(Records from a data collection)
▼▼▼
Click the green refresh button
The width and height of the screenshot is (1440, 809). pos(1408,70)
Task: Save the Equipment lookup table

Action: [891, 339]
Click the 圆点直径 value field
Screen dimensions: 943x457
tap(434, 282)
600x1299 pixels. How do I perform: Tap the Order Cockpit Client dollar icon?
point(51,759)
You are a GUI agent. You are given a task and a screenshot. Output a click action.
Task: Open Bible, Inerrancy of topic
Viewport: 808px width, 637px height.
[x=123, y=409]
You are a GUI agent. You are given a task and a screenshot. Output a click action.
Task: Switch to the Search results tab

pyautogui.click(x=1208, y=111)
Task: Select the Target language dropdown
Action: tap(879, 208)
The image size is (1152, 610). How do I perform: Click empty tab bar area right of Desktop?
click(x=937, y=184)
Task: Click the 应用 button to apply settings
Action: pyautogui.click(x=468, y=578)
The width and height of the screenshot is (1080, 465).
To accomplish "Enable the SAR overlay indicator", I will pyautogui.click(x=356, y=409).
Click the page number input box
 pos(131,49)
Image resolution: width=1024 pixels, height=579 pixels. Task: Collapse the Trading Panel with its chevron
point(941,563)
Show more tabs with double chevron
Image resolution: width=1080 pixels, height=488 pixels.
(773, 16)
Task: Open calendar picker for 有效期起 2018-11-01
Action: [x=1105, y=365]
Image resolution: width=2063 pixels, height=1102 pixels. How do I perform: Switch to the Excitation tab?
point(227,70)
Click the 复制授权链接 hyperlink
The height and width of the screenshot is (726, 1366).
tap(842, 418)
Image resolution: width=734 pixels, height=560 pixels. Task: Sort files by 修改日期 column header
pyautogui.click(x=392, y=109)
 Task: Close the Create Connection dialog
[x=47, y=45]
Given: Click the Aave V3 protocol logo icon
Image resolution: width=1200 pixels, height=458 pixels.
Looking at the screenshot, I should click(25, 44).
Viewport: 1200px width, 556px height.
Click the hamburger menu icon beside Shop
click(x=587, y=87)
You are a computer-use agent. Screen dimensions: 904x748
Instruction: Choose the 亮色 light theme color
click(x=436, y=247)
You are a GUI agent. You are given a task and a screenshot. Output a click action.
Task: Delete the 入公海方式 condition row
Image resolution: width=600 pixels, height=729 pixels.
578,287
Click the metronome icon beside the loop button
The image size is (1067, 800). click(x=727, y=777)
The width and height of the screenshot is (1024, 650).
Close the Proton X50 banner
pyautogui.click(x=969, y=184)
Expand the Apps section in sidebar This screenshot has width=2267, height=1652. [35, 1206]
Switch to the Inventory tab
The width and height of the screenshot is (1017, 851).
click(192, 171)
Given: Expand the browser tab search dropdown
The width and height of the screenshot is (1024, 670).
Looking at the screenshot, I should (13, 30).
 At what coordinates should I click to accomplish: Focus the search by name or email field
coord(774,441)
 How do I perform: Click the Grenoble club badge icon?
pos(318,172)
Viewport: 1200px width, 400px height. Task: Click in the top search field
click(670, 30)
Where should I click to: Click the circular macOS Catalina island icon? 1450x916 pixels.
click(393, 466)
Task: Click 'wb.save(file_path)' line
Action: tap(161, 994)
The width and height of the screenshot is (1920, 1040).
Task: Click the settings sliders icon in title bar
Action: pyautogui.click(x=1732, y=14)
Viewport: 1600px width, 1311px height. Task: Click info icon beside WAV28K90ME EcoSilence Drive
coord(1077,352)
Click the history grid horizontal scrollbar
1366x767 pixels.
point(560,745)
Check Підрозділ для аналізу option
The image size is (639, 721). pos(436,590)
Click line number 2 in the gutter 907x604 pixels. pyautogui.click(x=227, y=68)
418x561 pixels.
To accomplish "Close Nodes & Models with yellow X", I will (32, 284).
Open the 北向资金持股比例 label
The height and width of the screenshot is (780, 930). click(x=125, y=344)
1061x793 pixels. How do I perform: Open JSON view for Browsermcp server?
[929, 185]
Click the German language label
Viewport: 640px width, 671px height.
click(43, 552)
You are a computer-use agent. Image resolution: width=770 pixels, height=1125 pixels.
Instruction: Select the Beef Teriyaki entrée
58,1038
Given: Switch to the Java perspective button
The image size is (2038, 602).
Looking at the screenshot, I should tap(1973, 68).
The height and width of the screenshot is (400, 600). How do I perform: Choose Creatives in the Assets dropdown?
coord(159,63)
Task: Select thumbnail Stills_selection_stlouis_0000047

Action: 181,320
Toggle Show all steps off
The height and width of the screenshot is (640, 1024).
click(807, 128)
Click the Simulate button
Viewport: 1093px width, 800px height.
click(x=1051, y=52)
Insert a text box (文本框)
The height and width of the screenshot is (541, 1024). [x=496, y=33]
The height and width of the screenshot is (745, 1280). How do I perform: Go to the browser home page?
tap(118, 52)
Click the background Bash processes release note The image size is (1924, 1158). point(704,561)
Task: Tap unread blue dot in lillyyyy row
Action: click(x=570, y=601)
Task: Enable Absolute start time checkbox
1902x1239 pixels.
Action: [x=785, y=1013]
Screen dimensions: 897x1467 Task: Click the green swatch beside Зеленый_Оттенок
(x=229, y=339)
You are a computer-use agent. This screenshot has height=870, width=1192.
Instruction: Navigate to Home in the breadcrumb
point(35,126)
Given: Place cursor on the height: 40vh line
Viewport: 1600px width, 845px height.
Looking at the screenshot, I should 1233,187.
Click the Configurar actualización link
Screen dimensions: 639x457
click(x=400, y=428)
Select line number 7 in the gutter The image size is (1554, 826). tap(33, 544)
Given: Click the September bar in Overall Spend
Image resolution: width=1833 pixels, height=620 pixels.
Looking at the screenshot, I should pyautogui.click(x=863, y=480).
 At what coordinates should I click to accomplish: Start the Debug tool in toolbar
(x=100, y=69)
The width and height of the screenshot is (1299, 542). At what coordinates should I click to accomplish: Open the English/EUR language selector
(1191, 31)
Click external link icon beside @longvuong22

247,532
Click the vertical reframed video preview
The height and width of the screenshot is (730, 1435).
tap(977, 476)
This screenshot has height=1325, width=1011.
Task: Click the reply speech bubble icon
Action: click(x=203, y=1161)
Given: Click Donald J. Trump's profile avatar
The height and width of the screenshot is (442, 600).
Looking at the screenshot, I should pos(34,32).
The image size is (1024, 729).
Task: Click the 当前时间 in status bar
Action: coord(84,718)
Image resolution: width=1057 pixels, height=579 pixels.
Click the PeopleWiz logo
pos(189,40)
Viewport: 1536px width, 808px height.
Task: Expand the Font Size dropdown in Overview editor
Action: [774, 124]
▲▲▲
◆ **EXERCISE PROMPT**
Each record above is to be written out again exactly.

◆ **TASK RESULT**
Click the green refresh button
The width and height of the screenshot is (1440, 809). pos(1408,70)
Task: Save the Equipment lookup table

Action: [891, 339]
Click the 圆点直径 value field
Screen dimensions: 943x457
tap(434, 282)
600x1299 pixels. How do I perform: Tap the Order Cockpit Client dollar icon?
point(51,759)
You are a GUI agent. You are given a task and a screenshot. Output a click action.
Task: Open Bible, Inerrancy of topic
Viewport: 808px width, 637px height.
[x=123, y=409]
You are a GUI agent. You are given a task and a screenshot. Output a click action.
Task: Switch to the Search results tab

pyautogui.click(x=1208, y=111)
Task: Select the Target language dropdown
Action: tap(879, 208)
The image size is (1152, 610). How do I perform: Click empty tab bar area right of Desktop?
click(x=937, y=184)
Task: Click the 应用 button to apply settings
Action: pyautogui.click(x=468, y=578)
The width and height of the screenshot is (1080, 465).
To accomplish "Enable the SAR overlay indicator", I will pyautogui.click(x=356, y=409).
Click the page number input box
 pos(131,49)
Image resolution: width=1024 pixels, height=579 pixels. Task: Collapse the Trading Panel with its chevron
point(941,563)
Show more tabs with double chevron
Image resolution: width=1080 pixels, height=488 pixels.
(773, 16)
Task: Open calendar picker for 有效期起 2018-11-01
Action: [x=1105, y=365]
Image resolution: width=2063 pixels, height=1102 pixels. How do I perform: Switch to the Excitation tab?
point(227,70)
Click the 复制授权链接 hyperlink
The height and width of the screenshot is (726, 1366).
tap(842, 418)
Image resolution: width=734 pixels, height=560 pixels. Task: Sort files by 修改日期 column header
pyautogui.click(x=392, y=109)
 Task: Close the Create Connection dialog
[x=47, y=45]
Given: Click the Aave V3 protocol logo icon
Image resolution: width=1200 pixels, height=458 pixels.
Looking at the screenshot, I should click(25, 44).
Viewport: 1200px width, 556px height.
Click the hamburger menu icon beside Shop
click(x=587, y=87)
You are a computer-use agent. Screen dimensions: 904x748
Instruction: Choose the 亮色 light theme color
click(x=436, y=247)
You are a GUI agent. You are given a task and a screenshot. Output a click action.
Task: Delete the 入公海方式 condition row
Image resolution: width=600 pixels, height=729 pixels.
578,287
Click the metronome icon beside the loop button
The image size is (1067, 800). click(x=727, y=777)
The width and height of the screenshot is (1024, 650).
Close the Proton X50 banner
pyautogui.click(x=969, y=184)
Expand the Apps section in sidebar This screenshot has width=2267, height=1652. [35, 1206]
Switch to the Inventory tab
The width and height of the screenshot is (1017, 851).
click(192, 171)
Given: Expand the browser tab search dropdown
The width and height of the screenshot is (1024, 670).
Looking at the screenshot, I should (13, 30).
 At what coordinates should I click to accomplish: Focus the search by name or email field
coord(774,441)
 How do I perform: Click the Grenoble club badge icon?
pos(318,172)
Viewport: 1200px width, 400px height. Task: Click in the top search field
click(670, 30)
Where should I click to: Click the circular macOS Catalina island icon? 1450x916 pixels.
click(393, 466)
Task: Click 'wb.save(file_path)' line
Action: tap(161, 994)
The width and height of the screenshot is (1920, 1040).
Task: Click the settings sliders icon in title bar
Action: pyautogui.click(x=1732, y=14)
Viewport: 1600px width, 1311px height. Task: Click info icon beside WAV28K90ME EcoSilence Drive
coord(1077,352)
Click the history grid horizontal scrollbar
1366x767 pixels.
point(560,745)
Check Підрозділ для аналізу option
The image size is (639, 721). pos(436,590)
Click line number 2 in the gutter 907x604 pixels. pyautogui.click(x=227, y=68)
418x561 pixels.
To accomplish "Close Nodes & Models with yellow X", I will (32, 284).
Open the 北向资金持股比例 label
The height and width of the screenshot is (780, 930). click(x=125, y=344)
1061x793 pixels. How do I perform: Open JSON view for Browsermcp server?
[929, 185]
Click the German language label
Viewport: 640px width, 671px height.
click(43, 552)
You are a computer-use agent. Image resolution: width=770 pixels, height=1125 pixels.
Instruction: Select the Beef Teriyaki entrée
58,1038
Given: Switch to the Java perspective button
The image size is (2038, 602).
Looking at the screenshot, I should tap(1973, 68).
The height and width of the screenshot is (400, 600). How do I perform: Choose Creatives in the Assets dropdown?
coord(159,63)
Task: Select thumbnail Stills_selection_stlouis_0000047

Action: 181,320
Toggle Show all steps off
The height and width of the screenshot is (640, 1024).
click(807, 128)
Click the Simulate button
Viewport: 1093px width, 800px height.
click(x=1051, y=52)
Insert a text box (文本框)
The height and width of the screenshot is (541, 1024). [x=496, y=33]
The height and width of the screenshot is (745, 1280). How do I perform: Go to the browser home page?
tap(118, 52)
Click the background Bash processes release note The image size is (1924, 1158). point(704,561)
Task: Tap unread blue dot in lillyyyy row
Action: click(x=570, y=601)
Task: Enable Absolute start time checkbox
1902x1239 pixels.
Action: [x=785, y=1013]
Screen dimensions: 897x1467 Task: Click the green swatch beside Зеленый_Оттенок
(x=229, y=339)
You are a computer-use agent. This screenshot has height=870, width=1192.
Instruction: Navigate to Home in the breadcrumb
point(35,126)
Given: Place cursor on the height: 40vh line
Viewport: 1600px width, 845px height.
Looking at the screenshot, I should 1233,187.
Click the Configurar actualización link
Screen dimensions: 639x457
click(x=400, y=428)
Select line number 7 in the gutter The image size is (1554, 826). tap(33, 544)
Given: Click the September bar in Overall Spend
Image resolution: width=1833 pixels, height=620 pixels.
Looking at the screenshot, I should pyautogui.click(x=863, y=480).
 At what coordinates should I click to accomplish: Start the Debug tool in toolbar
(x=100, y=69)
The width and height of the screenshot is (1299, 542). At what coordinates should I click to accomplish: Open the English/EUR language selector
(1191, 31)
Click external link icon beside @longvuong22

247,532
Click the vertical reframed video preview
The height and width of the screenshot is (730, 1435).
tap(977, 476)
This screenshot has height=1325, width=1011.
Task: Click the reply speech bubble icon
Action: click(x=203, y=1161)
Given: Click Donald J. Trump's profile avatar
The height and width of the screenshot is (442, 600).
Looking at the screenshot, I should pos(34,32).
The image size is (1024, 729).
Task: Click the 当前时间 in status bar
Action: coord(84,718)
Image resolution: width=1057 pixels, height=579 pixels.
Click the PeopleWiz logo
pos(189,40)
Viewport: 1536px width, 808px height.
Task: Expand the Font Size dropdown in Overview editor
Action: [774, 124]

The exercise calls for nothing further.